В конечном счете я решил, что сполна выполнил свой долг перед Джилл Пил. И не испытал при этом никакого энтузиазма. Обычно я тяжело расстаюсь со своими героями, на сердце становится пусто и грустно. Однако, заканчивая роман «Чья-то любимая», я был просто счастлив. В то время мне многое в нем нравилось, мне многое в нем нравится и сейчас.

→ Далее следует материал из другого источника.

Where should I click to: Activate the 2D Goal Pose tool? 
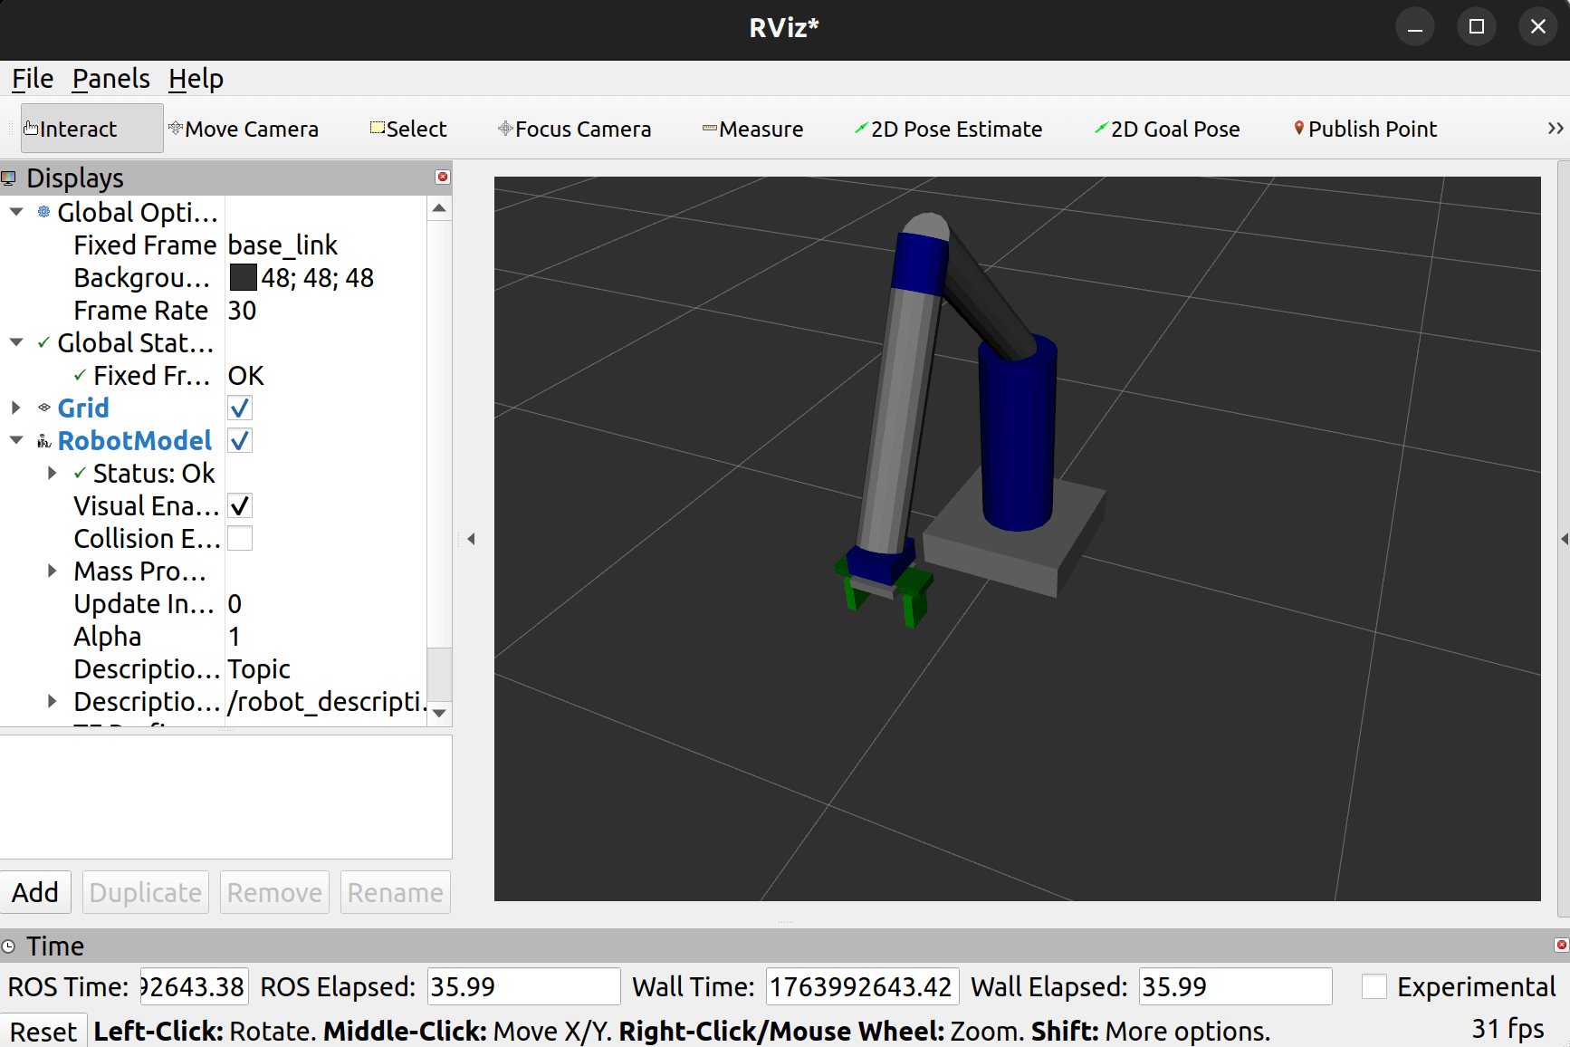(1167, 129)
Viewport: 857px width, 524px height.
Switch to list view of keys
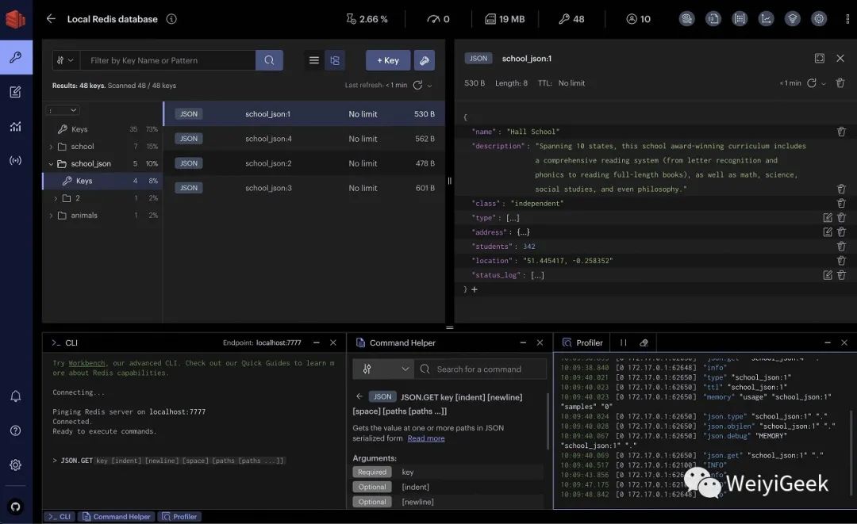pos(314,60)
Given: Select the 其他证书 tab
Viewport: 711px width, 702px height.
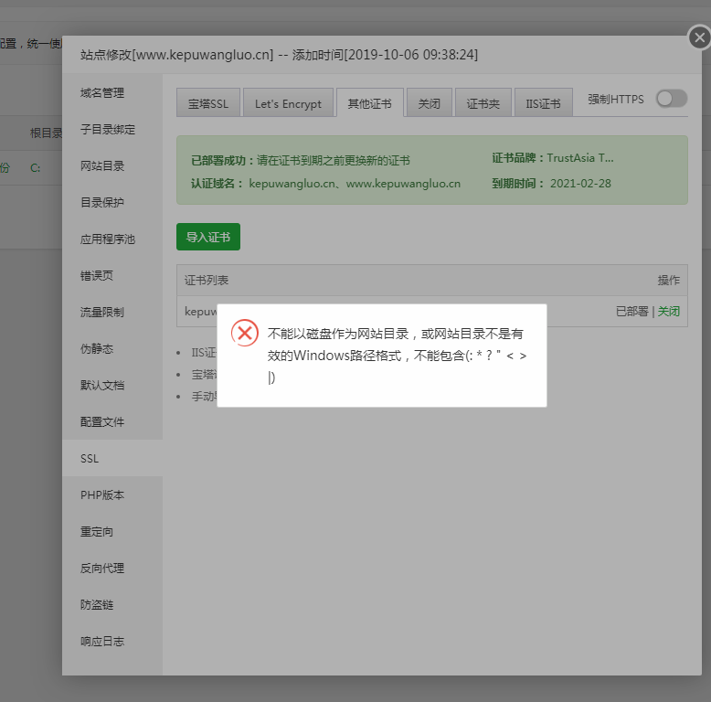Looking at the screenshot, I should tap(369, 103).
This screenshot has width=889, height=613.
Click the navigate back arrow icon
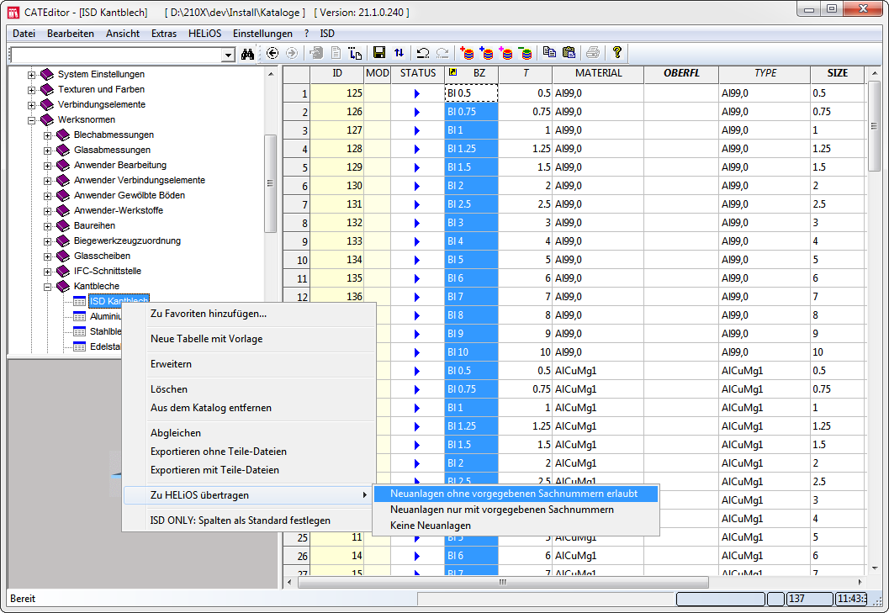tap(273, 53)
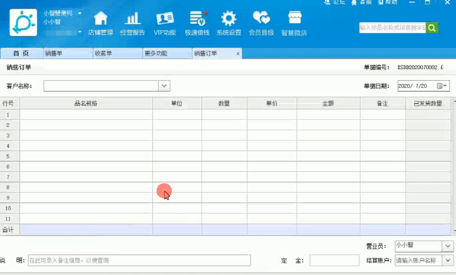Launch 智慧微店 smart micro-store
Viewport: 456px width, 275px height.
tap(294, 23)
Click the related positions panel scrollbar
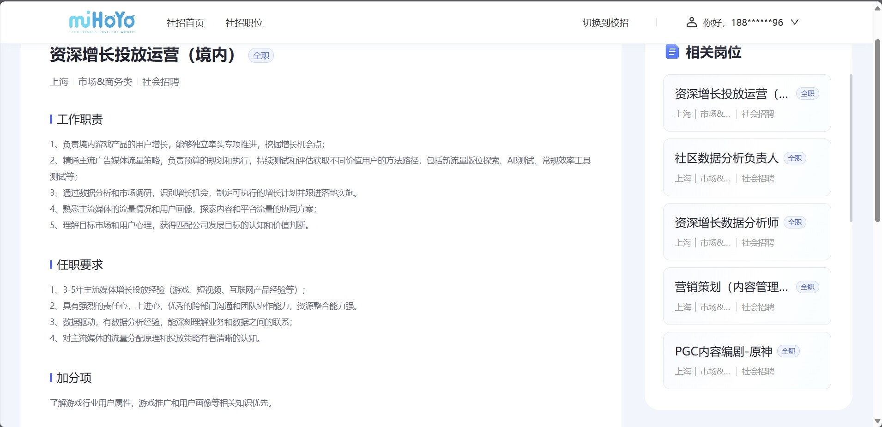 tap(851, 148)
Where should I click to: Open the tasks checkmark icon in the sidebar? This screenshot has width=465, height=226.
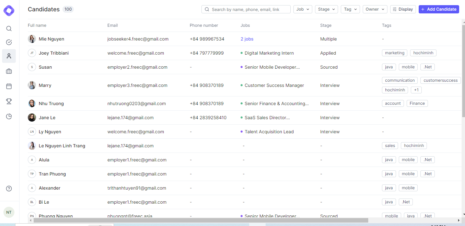(9, 42)
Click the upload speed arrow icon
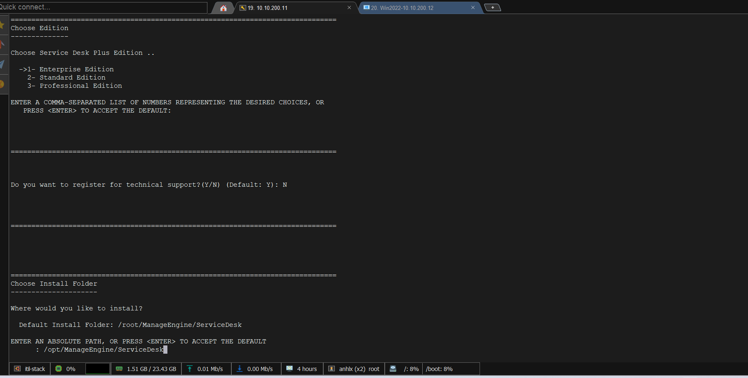748x378 pixels. pyautogui.click(x=190, y=369)
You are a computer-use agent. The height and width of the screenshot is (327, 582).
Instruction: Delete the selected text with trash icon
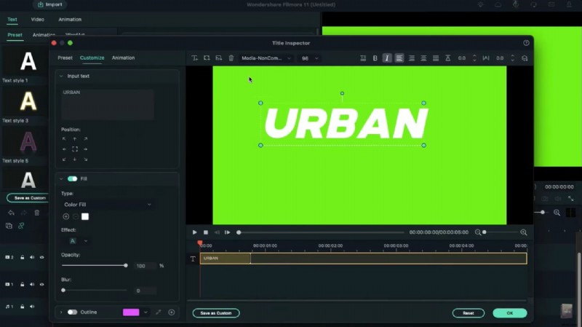[x=231, y=58]
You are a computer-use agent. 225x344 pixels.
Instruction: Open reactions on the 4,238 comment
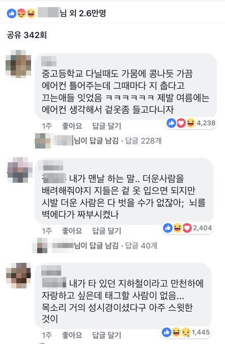[191, 123]
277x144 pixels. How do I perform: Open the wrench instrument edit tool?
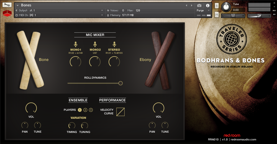coord(7,5)
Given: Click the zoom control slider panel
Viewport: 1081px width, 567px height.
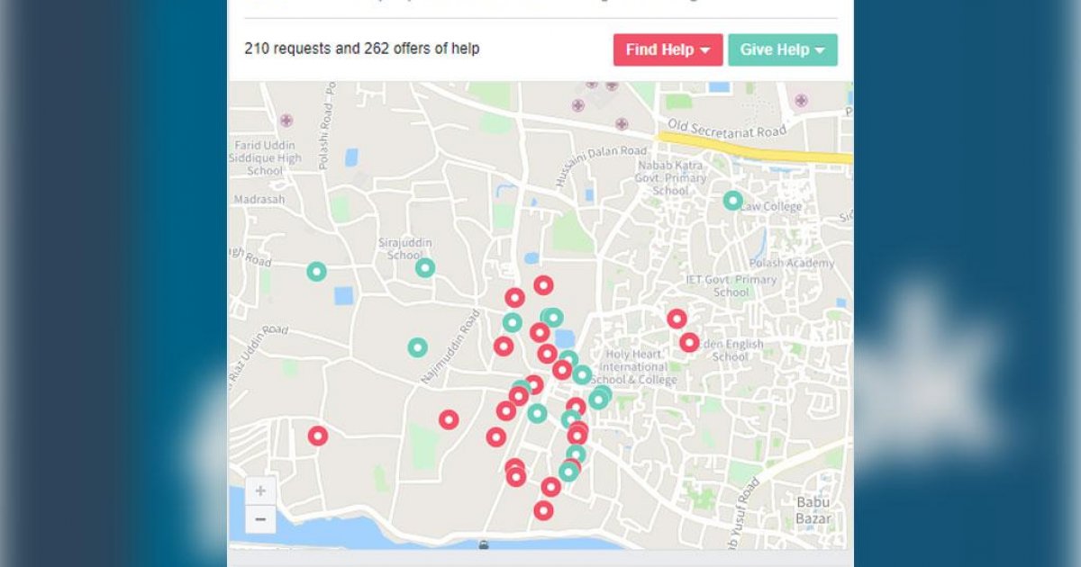Looking at the screenshot, I should click(x=260, y=504).
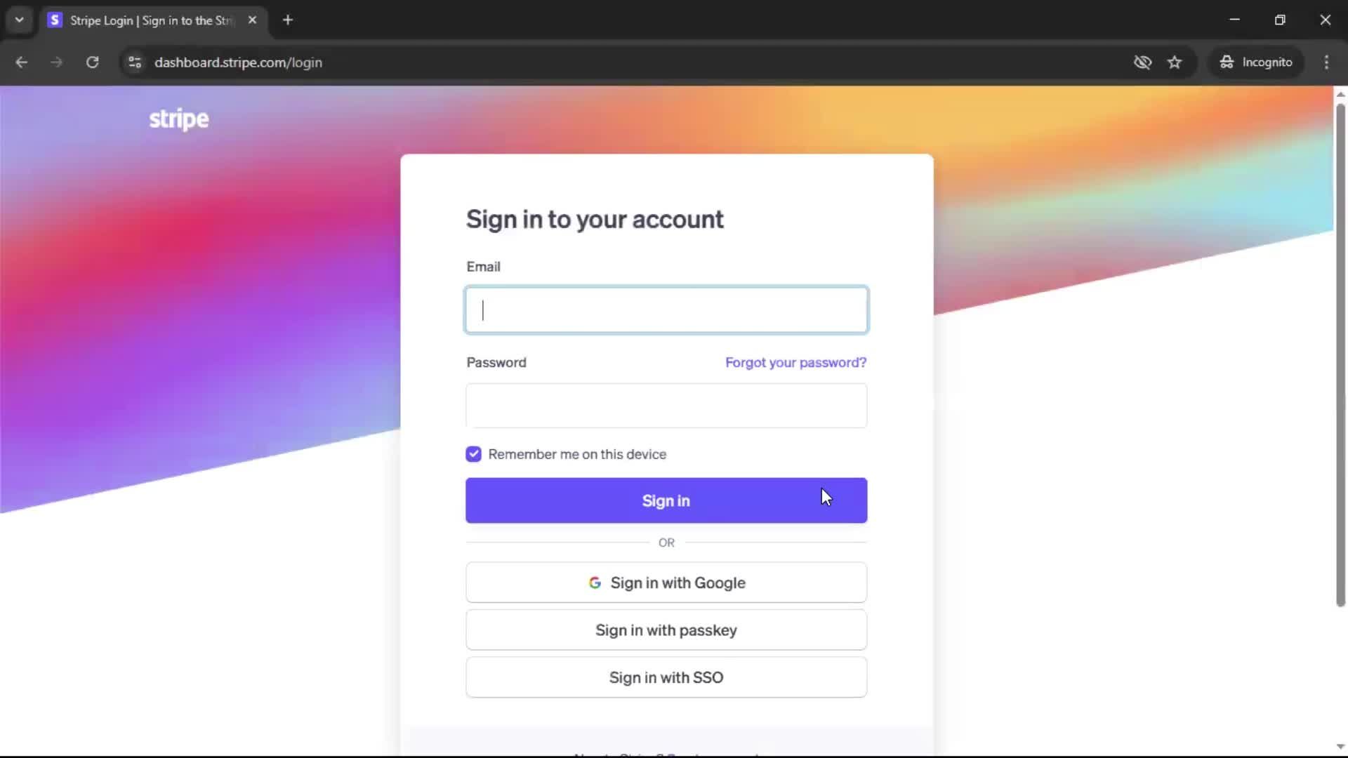1348x758 pixels.
Task: Click the third-party cookies blocked eye icon
Action: pyautogui.click(x=1142, y=62)
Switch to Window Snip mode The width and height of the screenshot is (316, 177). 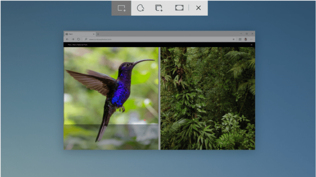[x=159, y=8]
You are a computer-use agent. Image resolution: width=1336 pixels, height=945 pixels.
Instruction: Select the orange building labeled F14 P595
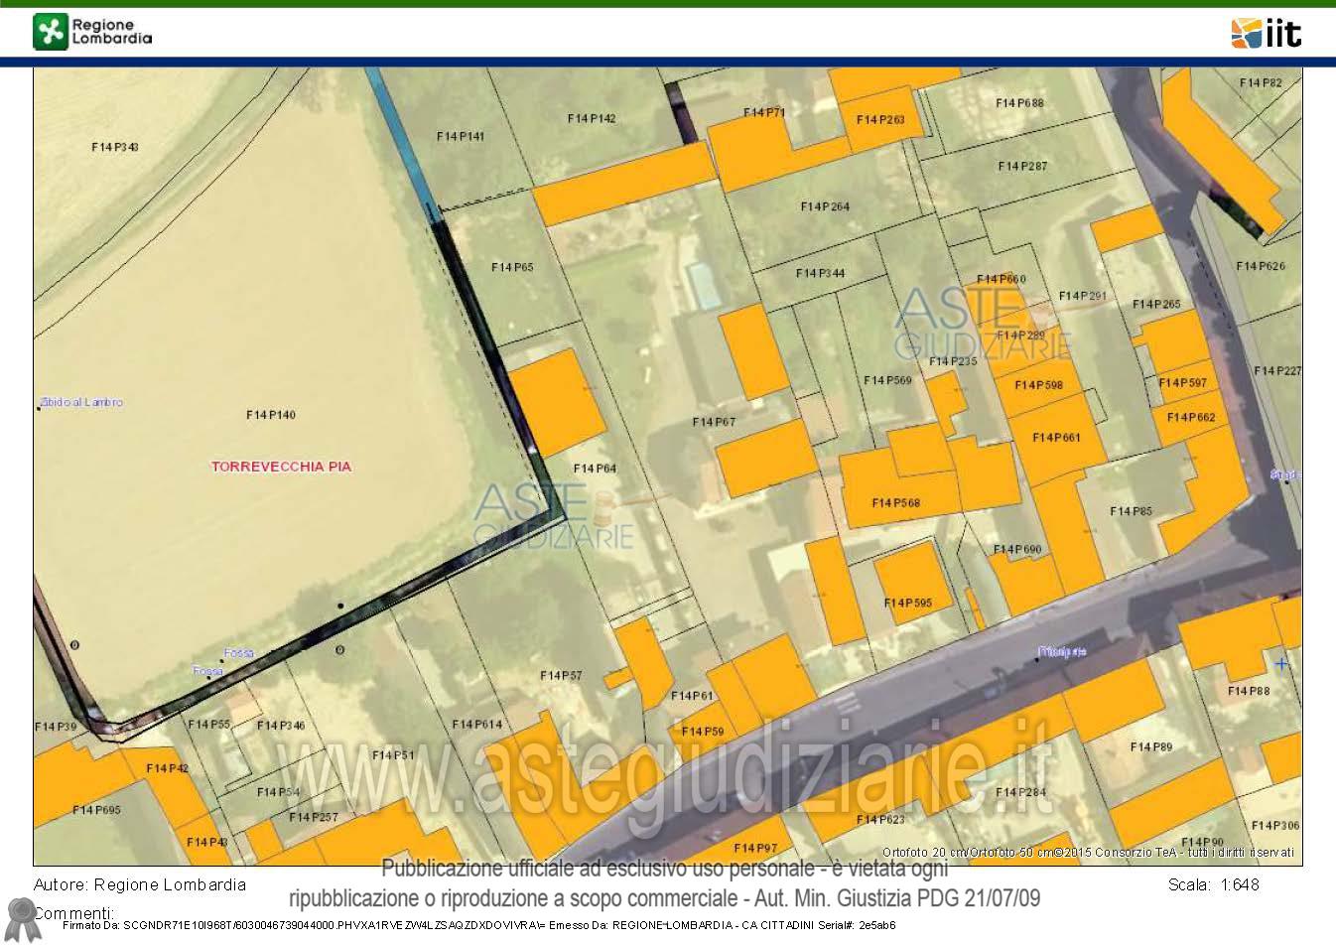point(908,603)
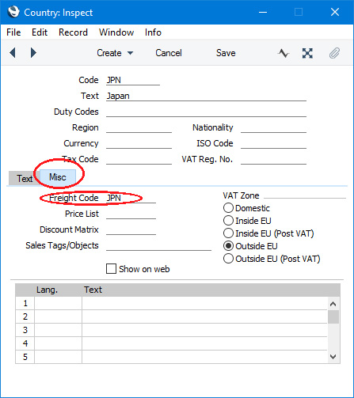Switch to the Text tab

click(25, 178)
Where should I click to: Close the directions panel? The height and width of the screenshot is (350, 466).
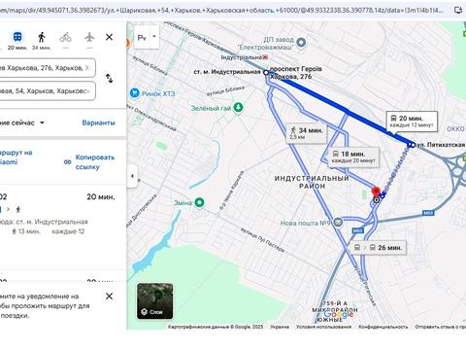110,37
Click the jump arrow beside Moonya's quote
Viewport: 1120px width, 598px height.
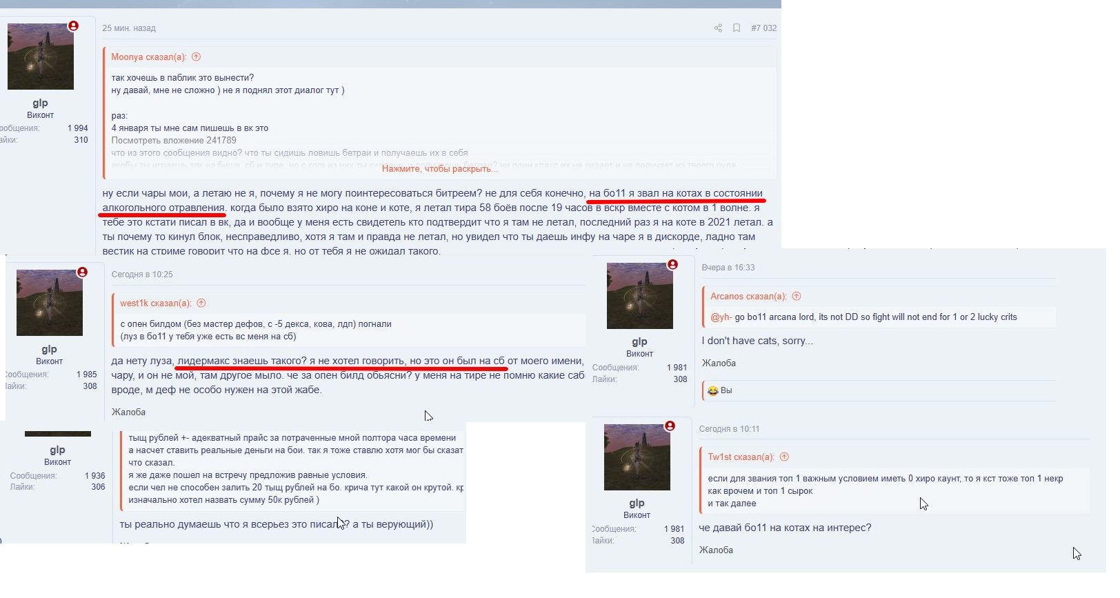tap(196, 57)
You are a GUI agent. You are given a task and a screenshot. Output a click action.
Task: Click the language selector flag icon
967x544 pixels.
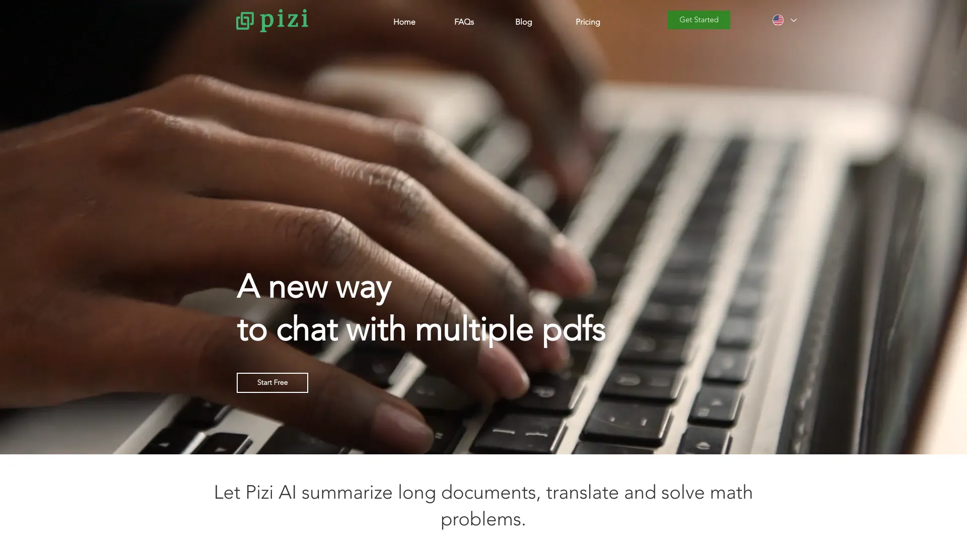tap(778, 20)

Тем не менее, я расстался с этой книгой, испытывая тягостное чувство, будто закончил ее еще за несколько лет до того, как приступил к ее написанию.
Август, 1986
Ларри Макмертри
КНИГА 1
ГЛАВА 1
– Все, что я узнал про женщин, сводится вот к чему: чего бы им хотелось, это именно то, чего у меня как раз и нету, – сказал я, чтобы увидеть, какой резонанс вызовут мои слова. – Чего у меня нету и никогда не было, и чего я никогда достать не смогу, – добавил я для пущей важности.
Как всегда, все это я говорил главным образом для того, чтобы слышать самого себя. Для моей подружки заявления такого рода не имели абсолютно никакого значения, и я это хорошо знал. В этот момент она держала в руках чашечку кофе и смотрела из окна ресторана на улицу. Практически она отсутствовала – как всякая женщина, наслаждающаяся чашечкой кофе. Но это было в порядке вещей. Все происходило в полдень, в воскресенье, а в это время почти все обитатели Голливуда, если так можно выразиться, «отсутствуют». Главным образом отсутствуют фанатики, одержимые заботой о своем здоровье: они, вероятно, бегают сейчас, гоняясь друг за дружкой, где-то около Вествуда. Но их я в расчет не брал. Истинные ценители еды из лотоса пока еще не выбрались из своих огромных особняков и бунгало, расположенных на подернутых дымкой холмах. Эти люди еще полны истомы после длинной ночи, потраченной на попойки, наркотики и бесконечные телепрограммы. Если верить тому, что слышишь вокруг, кое-кто из них даже успел потрахаться, но я пари на это держать не буду. Где-то к полудню они, наверное, уже начали выбираться наощупь из своих просторных постелей. Их лица абсолютно ничего не выражают, тела безжизненны и охвачены ленью. Остается одна-единственная надежда – на телефон: вдруг раздастся звонок и их заставят снова вернуться к жизни. До первого телефонного звонка очень немногие из них смогли бы поручиться за свою собственную жизнь. Но как только раздастся этот звоночек, в них пробуждается мужество. Не пройдет часа или двух, как большинство этих людей уже будут на ногах в полной готовности опять поглощать листья лотоса.
Джилл, не отрывая глаз, смотрела на полоску заката. Я нацелился на Джилл вилкой, как бы давая ей понять, что хочу продолжить свои рассуждения о невероятных свойствах женщин. Но не успел я проглотить кусок блинчика с голубикой, как Джилл резко оторвала свой взор от окна и уставилась на меня.